İNCELEME VE GEREKÇE:

Uyuşmazlık Mahkemesi Hukuk Bölümü’nün, Ahmet AKYALÇIN’ın Başkanlığında, Üyeler: Mustafa AYSAL, Eyüp Sabri BAYDAR, Sıddık YILDIZ, Nurdane TOPUZ, Sedat ÇELENLİOĞLU ve Ayhan AKARSU’nun katılımlarıyla yapılan 03.10.2011 günlü toplantısında:

I-İLK İNCELEME: Dosya üzerinde 2247 sayılı Yasa’nın 27. maddesi uyarınca yapılan incelemeye göre; İdare Mahkemesince, idari yargı dosyası ile birlikte adli yargı dosyasının örneği de gönderilmek suretiyle 2247 sayılı Yasa’nın 19. maddesinde öngörülen şekilde başvurulduğu ve usule ilişkin herhangi bir noksanlık bulunmadığı anlaşıldığından, adli ve idari yargı yerleri arasında doğan görev uyuşmazlığının esasının incelenmesine oybirliği ile karar verildi.

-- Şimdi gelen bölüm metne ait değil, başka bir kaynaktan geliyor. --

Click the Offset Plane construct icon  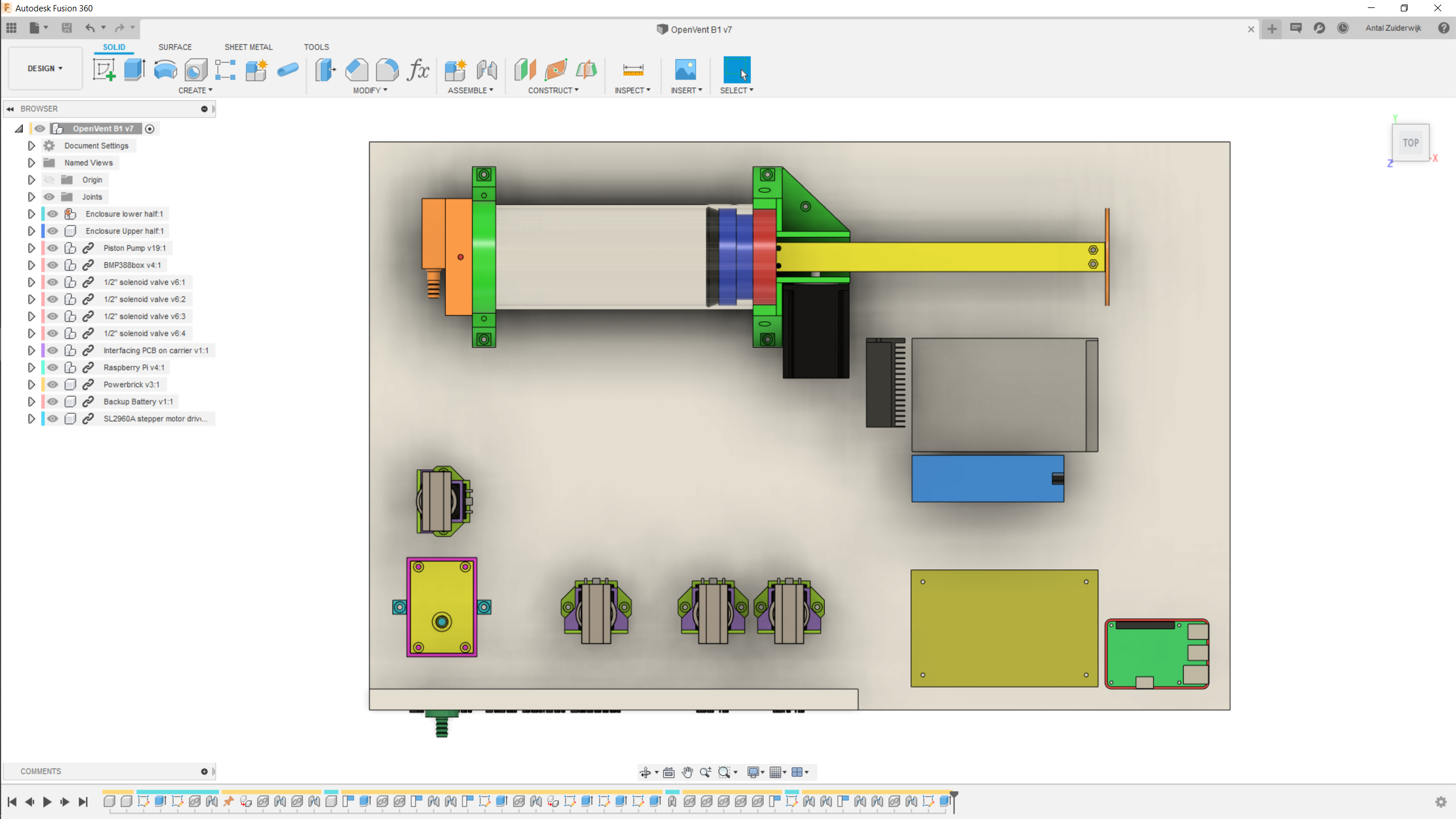click(525, 70)
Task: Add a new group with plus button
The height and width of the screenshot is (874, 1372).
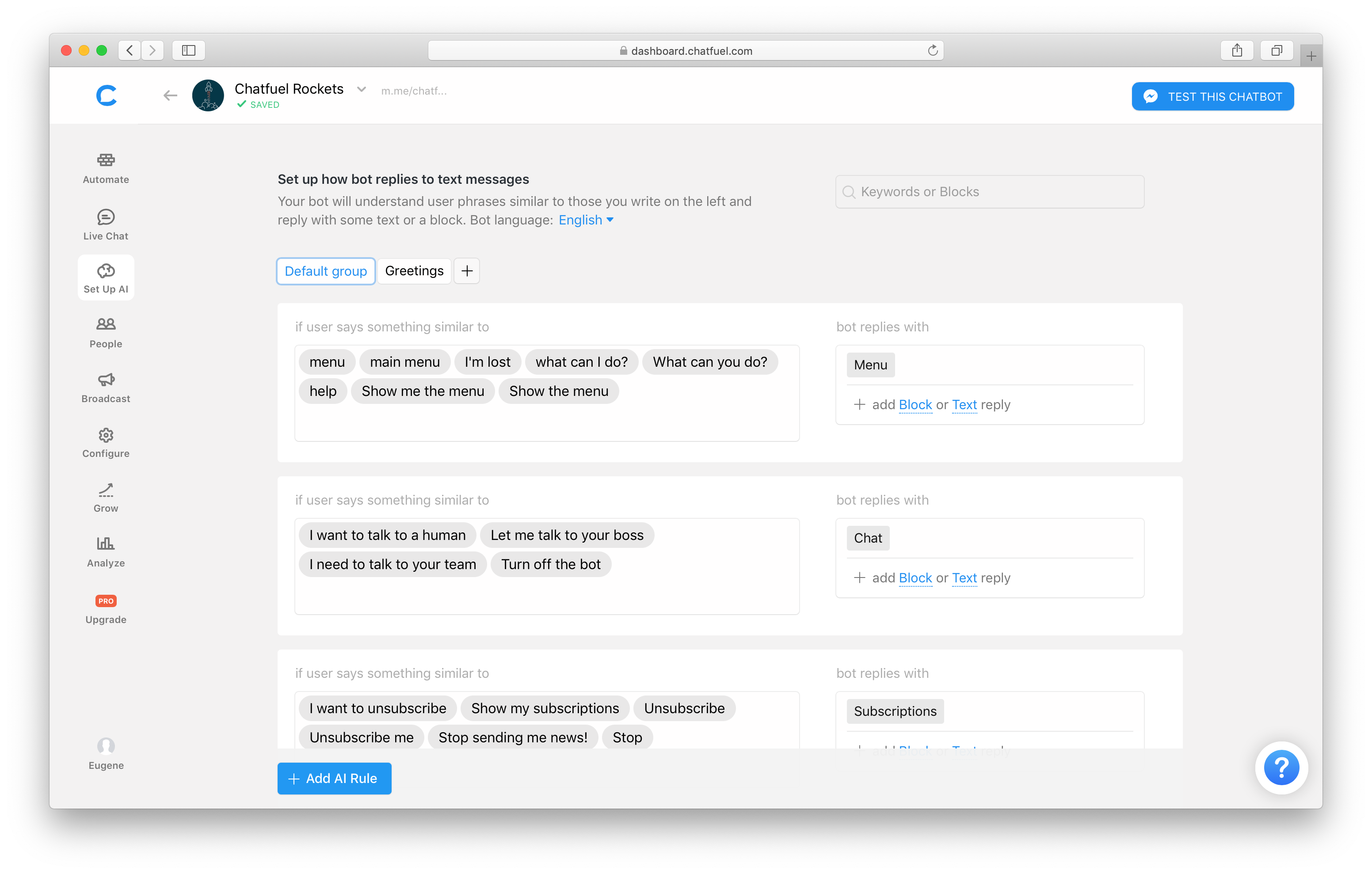Action: [x=467, y=270]
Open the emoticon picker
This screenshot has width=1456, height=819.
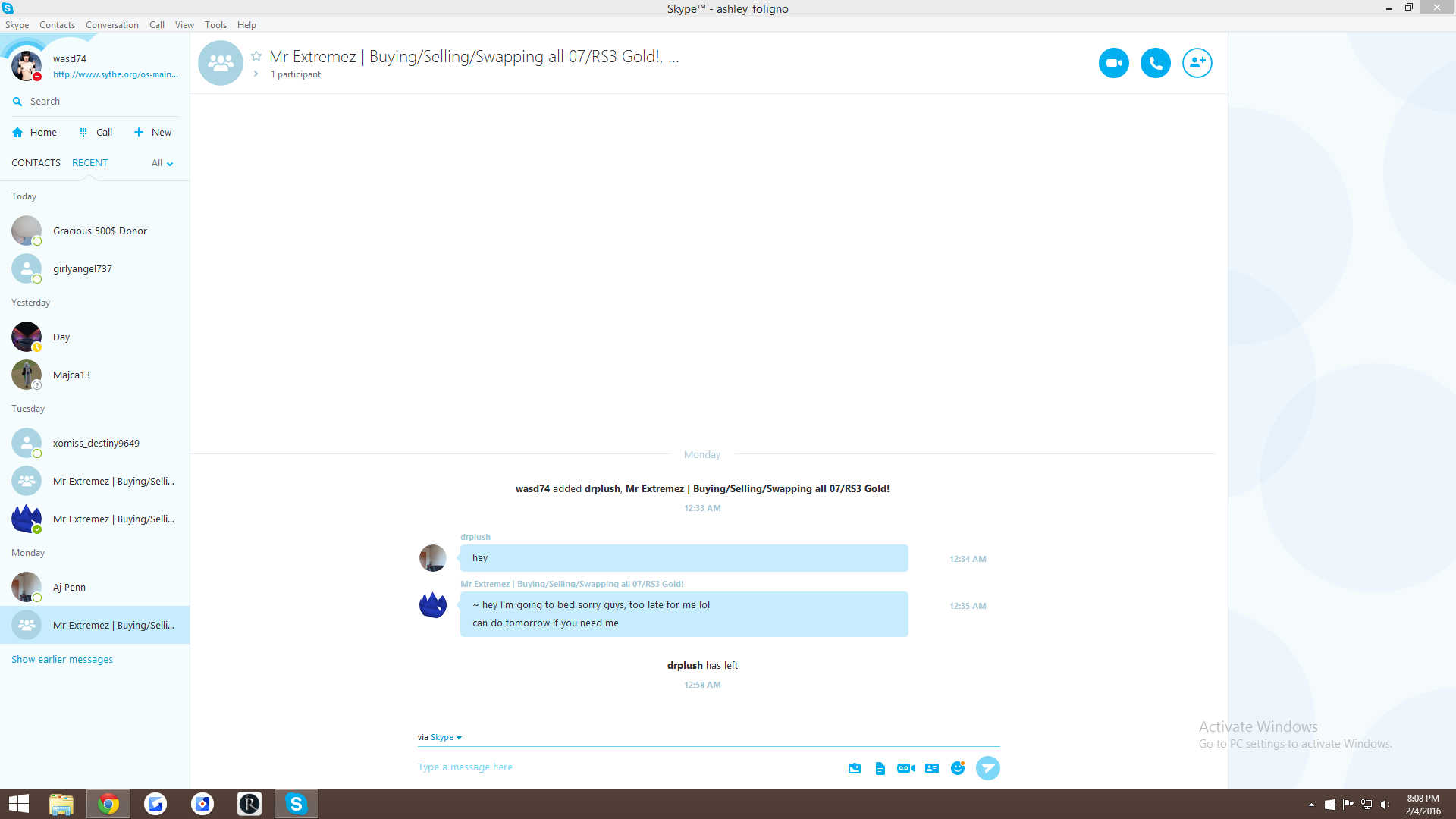point(958,768)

II-ESASIN İNCELENMESİ : Raportör-Hakim Taşkın ÇELİK’in, davanın çözümünde adli yargının görevli olduğu yolundaki raporu ile dosyadaki belgeler okunduktan; ilgili Başsavcılarca görevlendirilen Yargıtay Cumhuriyet Savcısı Mehmet BAYHAN ile Danıştay Savcısı Mehmet AKKAYA’nın davada adli yargının görevli olduğu yolundaki sözlü açıklamaları da dinlendikten sonra

           GEREĞİ GÖRÜŞÜLÜP DÜŞÜNÜLDÜ:

            Dava, davacının 1999 yılında satın aldığı taşınmazın bir kısmının tapu kaydının,  Maliye Hazinesi tarafından açılan dava sonucu iptal edilmesi nedeniyle uğranıldığı ileri sürülen zararın tazmini istemiyle açılmıştır.

Türk Medeni Kanunu’nun 1007. maddesinde, “Tapu sicilinin tutulmasından doğan bütün zararlardan Devlet sorumludur.

Devlet, zararın doğmasında kusuru bulunan görevlilere rücu eder.  

Devletin sorumluluğuna ilişkin davalar, tapu sicilinin bulunduğu yer mahkemesinde görülür” denilmektedir.  

            Dosyanın incelenmesinden, davanın, davacının 1999 yılında satın aldığı taşınmazın bir kısmının mera olmasına rağmen 1957 tarihindeki kadastro işlemleri esnasında özel şahıs adına tarla olarak tescil edilerek tapu siciline kaydedildiği; 1999 yılında davacı şirketçe satın alındıktan sonra 2004 yılında Hazine tarafından taşınmazın bir kısmının mera olarak belirlenmesi istemli tapu iptali ve tescili davası açıldığı; yapılan yargılamada Uşak 1.Asliye Hukuk Mahkemesi’nce 31.1.2006 gün ve E:2004/435, K:2006/17 sayı ile,  davanın kabulüyle 11,320 m²lik kısım için davacı şirket adına olan tapu kaydının iptal edilerek bu kısmın mera özel siciline kaydına,  kalan kısmın davacı şirket adına tapu siciline kaydedilmesine karar verildiği; kararın  Yargıtay 14.H.Dairesinin 22.2.2007 gün ve E:2007/565, K:2007/1624 sayılı kararıyla onandığı ve kesinleştiği; bunun üzerine  davacı tarafından, taşınmazın tapu kaydına güvenilerek  satın alındığından bahisle,  uğranıldığı ileri sürülen zararın tazmini istemiyle dava açıldığı anlaşılmıştır.

            Buna göre, uyuşmazlığın, taşınmazın tapu kaydının hatalı tescili iddiasına dayandığı ve bu nedenle iptal edilmesinden kaynaklandığı ve açılan davanın bununla ilişkilendirildiği gözetildiğinde, davanın görüm ve çözümünün, Türk Medeni Kanunu hükümlerine göre adli yargının görevine girdiği sonucuna varılmıştır.

Açıklanan nedenlerle, İdare Mahkemesince yapılan başvurunun kabulü ile Asliye Hukuk Mahkemesince verilen görevsizlik kararının kaldırılması gerekmiştir.

 S O N U Ç   : Davanın çözümünde ADLİ YARGININ görevli olduğuna, bu nedenle Manisa İdare Mahkemesi’nin BAŞVURUSUNUN KABULÜ ile Uşak 1. Asliye Hukuk Mahkemesi’nin 18.06.2009 gün ve E:2009/103, K:2009/51 sayılı GÖREVSİZLİK KARARININ KALDIRILMASINA, 03.10.2011 gününde OYBİRLİĞİ İLE KESİN OLARAK karar verildi.